- [THE TASK] The lines to extract run from the first line of the entries through the line that contains "Varovalke (734, 1922)"; reproduce exactly those lines and no others.

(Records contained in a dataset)
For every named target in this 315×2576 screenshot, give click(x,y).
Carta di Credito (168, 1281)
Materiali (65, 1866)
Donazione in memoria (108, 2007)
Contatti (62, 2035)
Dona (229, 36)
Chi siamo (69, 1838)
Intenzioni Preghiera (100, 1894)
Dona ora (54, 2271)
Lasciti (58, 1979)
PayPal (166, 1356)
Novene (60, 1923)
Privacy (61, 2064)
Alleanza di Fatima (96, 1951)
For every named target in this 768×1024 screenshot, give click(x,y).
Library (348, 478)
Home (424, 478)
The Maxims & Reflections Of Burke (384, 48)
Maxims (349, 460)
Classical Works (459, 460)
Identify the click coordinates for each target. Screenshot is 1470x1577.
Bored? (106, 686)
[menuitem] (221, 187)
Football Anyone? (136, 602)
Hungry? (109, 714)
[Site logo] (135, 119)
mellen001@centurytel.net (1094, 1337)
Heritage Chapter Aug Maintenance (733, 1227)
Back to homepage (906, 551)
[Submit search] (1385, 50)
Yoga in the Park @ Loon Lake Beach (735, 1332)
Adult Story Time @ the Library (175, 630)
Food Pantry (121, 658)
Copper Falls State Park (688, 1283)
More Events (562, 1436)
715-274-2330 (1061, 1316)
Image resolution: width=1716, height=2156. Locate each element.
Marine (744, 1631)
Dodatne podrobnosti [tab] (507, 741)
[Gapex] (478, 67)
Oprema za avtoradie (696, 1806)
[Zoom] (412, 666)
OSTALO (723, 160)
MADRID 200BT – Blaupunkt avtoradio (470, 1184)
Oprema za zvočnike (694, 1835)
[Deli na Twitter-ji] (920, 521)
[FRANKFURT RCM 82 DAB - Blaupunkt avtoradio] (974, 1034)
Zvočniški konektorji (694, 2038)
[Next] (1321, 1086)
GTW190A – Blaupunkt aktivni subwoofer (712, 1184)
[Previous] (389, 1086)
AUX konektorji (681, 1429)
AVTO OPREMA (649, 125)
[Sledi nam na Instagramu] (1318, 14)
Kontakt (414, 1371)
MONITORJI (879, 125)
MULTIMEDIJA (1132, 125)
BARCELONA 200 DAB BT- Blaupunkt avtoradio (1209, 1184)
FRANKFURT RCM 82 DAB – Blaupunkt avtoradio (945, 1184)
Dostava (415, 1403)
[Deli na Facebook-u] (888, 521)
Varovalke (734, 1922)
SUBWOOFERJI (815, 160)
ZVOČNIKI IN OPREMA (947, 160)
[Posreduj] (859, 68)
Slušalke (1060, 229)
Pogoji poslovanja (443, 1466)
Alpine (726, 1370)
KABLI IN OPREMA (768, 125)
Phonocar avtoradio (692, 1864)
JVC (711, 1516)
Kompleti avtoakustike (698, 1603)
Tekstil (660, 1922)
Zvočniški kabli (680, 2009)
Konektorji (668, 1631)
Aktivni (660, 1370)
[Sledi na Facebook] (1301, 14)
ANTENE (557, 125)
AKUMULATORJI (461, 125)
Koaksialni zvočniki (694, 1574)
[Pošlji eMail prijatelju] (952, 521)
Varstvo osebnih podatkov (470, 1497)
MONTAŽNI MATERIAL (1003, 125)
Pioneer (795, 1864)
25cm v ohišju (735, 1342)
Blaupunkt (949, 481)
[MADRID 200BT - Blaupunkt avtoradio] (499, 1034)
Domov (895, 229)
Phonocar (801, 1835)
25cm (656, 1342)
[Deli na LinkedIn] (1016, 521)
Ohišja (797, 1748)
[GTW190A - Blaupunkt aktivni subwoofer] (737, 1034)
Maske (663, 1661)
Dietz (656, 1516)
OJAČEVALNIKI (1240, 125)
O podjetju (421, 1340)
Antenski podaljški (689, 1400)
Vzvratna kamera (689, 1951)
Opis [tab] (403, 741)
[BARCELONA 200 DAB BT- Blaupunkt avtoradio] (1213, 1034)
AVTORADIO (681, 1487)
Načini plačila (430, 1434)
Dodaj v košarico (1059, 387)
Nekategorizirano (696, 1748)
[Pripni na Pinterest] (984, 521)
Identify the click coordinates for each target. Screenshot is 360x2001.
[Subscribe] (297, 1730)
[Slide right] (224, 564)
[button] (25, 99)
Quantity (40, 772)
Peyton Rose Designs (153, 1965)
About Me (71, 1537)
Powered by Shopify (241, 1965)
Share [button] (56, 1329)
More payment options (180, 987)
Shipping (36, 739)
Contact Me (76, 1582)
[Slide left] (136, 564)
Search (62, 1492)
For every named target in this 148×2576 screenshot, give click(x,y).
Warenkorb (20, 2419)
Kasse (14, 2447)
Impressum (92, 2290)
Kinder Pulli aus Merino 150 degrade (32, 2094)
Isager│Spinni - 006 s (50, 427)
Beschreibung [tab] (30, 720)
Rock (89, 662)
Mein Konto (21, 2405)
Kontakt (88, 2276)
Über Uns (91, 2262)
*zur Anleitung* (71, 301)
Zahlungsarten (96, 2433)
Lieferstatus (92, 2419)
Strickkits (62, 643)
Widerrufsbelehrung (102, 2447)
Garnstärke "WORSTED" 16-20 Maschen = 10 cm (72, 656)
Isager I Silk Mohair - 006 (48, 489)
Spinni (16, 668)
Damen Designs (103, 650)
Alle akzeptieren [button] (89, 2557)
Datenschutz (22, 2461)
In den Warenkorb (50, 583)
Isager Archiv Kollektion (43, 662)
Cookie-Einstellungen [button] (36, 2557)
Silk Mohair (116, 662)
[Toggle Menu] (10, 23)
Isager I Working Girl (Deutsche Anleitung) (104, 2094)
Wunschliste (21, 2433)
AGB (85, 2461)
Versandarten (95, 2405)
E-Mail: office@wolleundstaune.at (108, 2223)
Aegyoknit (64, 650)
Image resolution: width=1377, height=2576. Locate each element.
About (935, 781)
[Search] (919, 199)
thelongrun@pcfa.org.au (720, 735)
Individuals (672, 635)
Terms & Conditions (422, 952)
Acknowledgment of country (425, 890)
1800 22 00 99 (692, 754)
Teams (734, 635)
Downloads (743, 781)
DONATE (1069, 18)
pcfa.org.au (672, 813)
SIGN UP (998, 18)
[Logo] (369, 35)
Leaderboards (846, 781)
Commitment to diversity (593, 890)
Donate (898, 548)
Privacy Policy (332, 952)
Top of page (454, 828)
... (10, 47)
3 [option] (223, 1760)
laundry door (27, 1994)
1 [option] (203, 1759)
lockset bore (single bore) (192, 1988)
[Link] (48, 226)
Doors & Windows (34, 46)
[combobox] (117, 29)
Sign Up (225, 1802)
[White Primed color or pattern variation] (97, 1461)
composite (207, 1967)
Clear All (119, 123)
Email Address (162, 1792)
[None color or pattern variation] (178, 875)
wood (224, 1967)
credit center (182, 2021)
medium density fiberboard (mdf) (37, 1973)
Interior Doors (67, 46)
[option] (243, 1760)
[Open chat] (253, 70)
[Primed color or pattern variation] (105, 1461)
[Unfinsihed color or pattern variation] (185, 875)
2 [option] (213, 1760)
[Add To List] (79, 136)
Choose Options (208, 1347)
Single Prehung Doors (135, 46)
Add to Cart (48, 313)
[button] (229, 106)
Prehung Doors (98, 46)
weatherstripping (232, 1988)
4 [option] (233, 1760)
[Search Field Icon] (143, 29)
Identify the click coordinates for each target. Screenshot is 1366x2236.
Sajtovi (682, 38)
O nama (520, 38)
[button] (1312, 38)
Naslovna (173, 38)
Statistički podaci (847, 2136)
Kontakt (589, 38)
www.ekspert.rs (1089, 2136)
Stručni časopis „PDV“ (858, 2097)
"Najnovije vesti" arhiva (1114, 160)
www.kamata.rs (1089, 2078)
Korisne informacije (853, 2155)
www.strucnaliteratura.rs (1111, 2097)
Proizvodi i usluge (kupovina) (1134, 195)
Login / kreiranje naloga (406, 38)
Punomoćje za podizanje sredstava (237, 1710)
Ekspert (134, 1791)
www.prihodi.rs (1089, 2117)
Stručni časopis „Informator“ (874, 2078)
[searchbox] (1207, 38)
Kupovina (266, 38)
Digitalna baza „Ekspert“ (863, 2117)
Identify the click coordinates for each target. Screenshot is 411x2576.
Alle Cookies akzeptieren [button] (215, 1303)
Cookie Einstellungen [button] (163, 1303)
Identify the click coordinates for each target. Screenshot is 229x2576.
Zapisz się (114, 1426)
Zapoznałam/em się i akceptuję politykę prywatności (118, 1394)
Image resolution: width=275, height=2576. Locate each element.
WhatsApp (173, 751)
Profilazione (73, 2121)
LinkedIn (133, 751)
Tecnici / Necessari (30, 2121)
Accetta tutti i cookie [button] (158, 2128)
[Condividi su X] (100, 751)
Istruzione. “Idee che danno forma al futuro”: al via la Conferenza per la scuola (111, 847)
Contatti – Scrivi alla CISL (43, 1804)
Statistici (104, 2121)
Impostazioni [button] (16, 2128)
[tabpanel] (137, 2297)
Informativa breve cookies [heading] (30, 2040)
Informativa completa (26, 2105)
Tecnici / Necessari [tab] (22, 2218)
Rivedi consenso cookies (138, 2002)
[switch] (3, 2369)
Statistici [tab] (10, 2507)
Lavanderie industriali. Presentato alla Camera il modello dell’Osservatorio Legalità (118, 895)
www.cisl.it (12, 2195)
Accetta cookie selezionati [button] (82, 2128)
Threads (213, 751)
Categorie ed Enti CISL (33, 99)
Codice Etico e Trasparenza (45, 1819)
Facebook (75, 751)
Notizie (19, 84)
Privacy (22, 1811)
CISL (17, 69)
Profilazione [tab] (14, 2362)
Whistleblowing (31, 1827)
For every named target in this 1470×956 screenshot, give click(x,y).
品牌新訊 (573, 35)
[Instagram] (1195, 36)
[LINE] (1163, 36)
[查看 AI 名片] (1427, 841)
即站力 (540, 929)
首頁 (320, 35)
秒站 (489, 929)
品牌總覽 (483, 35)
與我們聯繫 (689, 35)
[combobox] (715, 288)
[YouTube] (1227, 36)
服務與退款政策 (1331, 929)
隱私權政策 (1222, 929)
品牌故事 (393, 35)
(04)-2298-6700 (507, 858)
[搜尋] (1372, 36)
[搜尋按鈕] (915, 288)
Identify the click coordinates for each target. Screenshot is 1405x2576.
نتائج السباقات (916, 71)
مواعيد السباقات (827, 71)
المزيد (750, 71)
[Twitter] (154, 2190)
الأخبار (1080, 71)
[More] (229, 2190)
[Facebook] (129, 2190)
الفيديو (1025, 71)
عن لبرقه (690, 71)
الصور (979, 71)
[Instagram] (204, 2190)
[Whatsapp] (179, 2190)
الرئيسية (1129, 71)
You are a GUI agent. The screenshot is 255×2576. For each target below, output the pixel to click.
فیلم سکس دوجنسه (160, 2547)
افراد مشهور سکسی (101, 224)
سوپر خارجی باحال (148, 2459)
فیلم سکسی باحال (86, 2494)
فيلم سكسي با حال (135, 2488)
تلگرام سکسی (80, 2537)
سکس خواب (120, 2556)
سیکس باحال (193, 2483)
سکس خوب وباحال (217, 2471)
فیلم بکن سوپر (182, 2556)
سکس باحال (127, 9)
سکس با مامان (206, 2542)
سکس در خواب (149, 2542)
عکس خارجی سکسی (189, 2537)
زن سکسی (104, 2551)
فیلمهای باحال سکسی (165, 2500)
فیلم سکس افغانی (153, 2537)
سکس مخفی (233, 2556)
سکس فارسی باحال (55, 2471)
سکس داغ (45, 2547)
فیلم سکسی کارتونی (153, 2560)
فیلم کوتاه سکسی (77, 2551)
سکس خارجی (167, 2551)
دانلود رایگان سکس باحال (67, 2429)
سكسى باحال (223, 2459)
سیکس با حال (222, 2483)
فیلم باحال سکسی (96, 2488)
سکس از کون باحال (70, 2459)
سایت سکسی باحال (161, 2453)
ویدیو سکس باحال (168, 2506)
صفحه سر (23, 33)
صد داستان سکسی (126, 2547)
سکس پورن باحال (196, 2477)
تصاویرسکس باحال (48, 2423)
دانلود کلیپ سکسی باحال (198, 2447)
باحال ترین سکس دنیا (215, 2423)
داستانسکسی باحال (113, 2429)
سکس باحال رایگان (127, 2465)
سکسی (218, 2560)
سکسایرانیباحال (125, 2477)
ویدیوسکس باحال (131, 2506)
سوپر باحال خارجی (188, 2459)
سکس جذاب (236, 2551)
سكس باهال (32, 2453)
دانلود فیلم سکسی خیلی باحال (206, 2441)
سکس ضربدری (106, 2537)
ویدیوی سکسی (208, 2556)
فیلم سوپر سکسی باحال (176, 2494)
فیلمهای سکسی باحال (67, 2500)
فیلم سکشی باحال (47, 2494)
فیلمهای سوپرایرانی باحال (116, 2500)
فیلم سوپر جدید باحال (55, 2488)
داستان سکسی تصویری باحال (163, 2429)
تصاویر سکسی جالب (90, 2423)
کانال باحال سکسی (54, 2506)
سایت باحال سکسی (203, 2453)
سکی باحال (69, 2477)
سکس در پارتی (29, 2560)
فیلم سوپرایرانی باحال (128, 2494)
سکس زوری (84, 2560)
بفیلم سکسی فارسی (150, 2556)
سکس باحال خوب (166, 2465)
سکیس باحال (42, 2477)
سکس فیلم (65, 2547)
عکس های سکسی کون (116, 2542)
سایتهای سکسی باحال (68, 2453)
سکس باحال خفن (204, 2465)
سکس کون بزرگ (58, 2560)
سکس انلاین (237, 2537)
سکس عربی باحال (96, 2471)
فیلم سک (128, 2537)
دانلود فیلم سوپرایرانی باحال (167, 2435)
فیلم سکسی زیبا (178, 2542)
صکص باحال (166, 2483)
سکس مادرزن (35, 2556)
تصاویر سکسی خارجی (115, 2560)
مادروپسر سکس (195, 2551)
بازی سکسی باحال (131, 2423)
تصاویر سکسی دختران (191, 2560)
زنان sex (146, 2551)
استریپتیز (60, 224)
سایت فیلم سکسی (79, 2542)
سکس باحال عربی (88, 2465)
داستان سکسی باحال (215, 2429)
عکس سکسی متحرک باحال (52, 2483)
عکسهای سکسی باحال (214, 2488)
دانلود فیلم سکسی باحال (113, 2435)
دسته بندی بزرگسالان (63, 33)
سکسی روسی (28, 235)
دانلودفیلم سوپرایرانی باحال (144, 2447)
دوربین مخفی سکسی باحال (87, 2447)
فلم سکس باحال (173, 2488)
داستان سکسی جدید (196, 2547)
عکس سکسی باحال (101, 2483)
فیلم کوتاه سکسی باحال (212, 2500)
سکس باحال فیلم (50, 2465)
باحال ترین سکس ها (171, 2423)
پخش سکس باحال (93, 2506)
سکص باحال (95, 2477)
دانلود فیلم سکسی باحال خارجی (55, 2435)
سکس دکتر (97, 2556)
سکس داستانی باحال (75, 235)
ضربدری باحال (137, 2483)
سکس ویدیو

- [PROBLEM SOLUTION]
For every named target in this 315×2576 screenshot, give click(x,y).
Carta di Credito (168, 1281)
Materiali (65, 1866)
Donazione in memoria (108, 2007)
Contatti (62, 2035)
Dona (229, 36)
Chi siamo (69, 1838)
Intenzioni Preghiera (100, 1894)
Dona ora (54, 2271)
Lasciti (58, 1979)
PayPal (166, 1356)
Novene (60, 1923)
Privacy (61, 2064)
Alleanza di Fatima (96, 1951)
For every named target in this 768×1024 screenshot, give click(x,y).
Library (348, 478)
Home (424, 478)
The Maxims & Reflections Of Burke (384, 48)
Maxims (349, 460)
Classical Works (459, 460)
Identify the click coordinates for each target. Screenshot is 1470x1577.
Bored? (106, 686)
[menuitem] (221, 187)
Football Anyone? (136, 602)
Hungry? (109, 714)
[Site logo] (135, 119)
mellen001@centurytel.net (1094, 1337)
Heritage Chapter Aug Maintenance (733, 1227)
Back to homepage (906, 551)
[Submit search] (1385, 50)
Yoga in the Park @ Loon Lake Beach (735, 1332)
Adult Story Time @ the Library (175, 630)
Food Pantry (121, 658)
Copper Falls State Park (688, 1283)
More Events (562, 1436)
715-274-2330 (1061, 1316)
Image resolution: width=1716, height=2156. Locate each element.
Marine (744, 1631)
Dodatne podrobnosti [tab] (507, 741)
[Gapex] (478, 67)
Oprema za avtoradie (696, 1806)
[Zoom] (412, 666)
OSTALO (723, 160)
MADRID 200BT – Blaupunkt avtoradio (470, 1184)
Oprema za zvočnike (694, 1835)
[Deli na Twitter-ji] (920, 521)
[FRANKFURT RCM 82 DAB - Blaupunkt avtoradio] (974, 1034)
Zvočniški konektorji (694, 2038)
[Next] (1321, 1086)
GTW190A – Blaupunkt aktivni subwoofer (712, 1184)
[Previous] (389, 1086)
AUX konektorji (681, 1429)
AVTO OPREMA (649, 125)
[Sledi nam na Instagramu] (1318, 14)
Kontakt (414, 1371)
MONITORJI (879, 125)
MULTIMEDIJA (1132, 125)
BARCELONA 200 DAB BT- Blaupunkt avtoradio (1209, 1184)
FRANKFURT RCM 82 DAB – Blaupunkt avtoradio (945, 1184)
Dostava (415, 1403)
[Deli na Facebook-u] (888, 521)
Varovalke (734, 1922)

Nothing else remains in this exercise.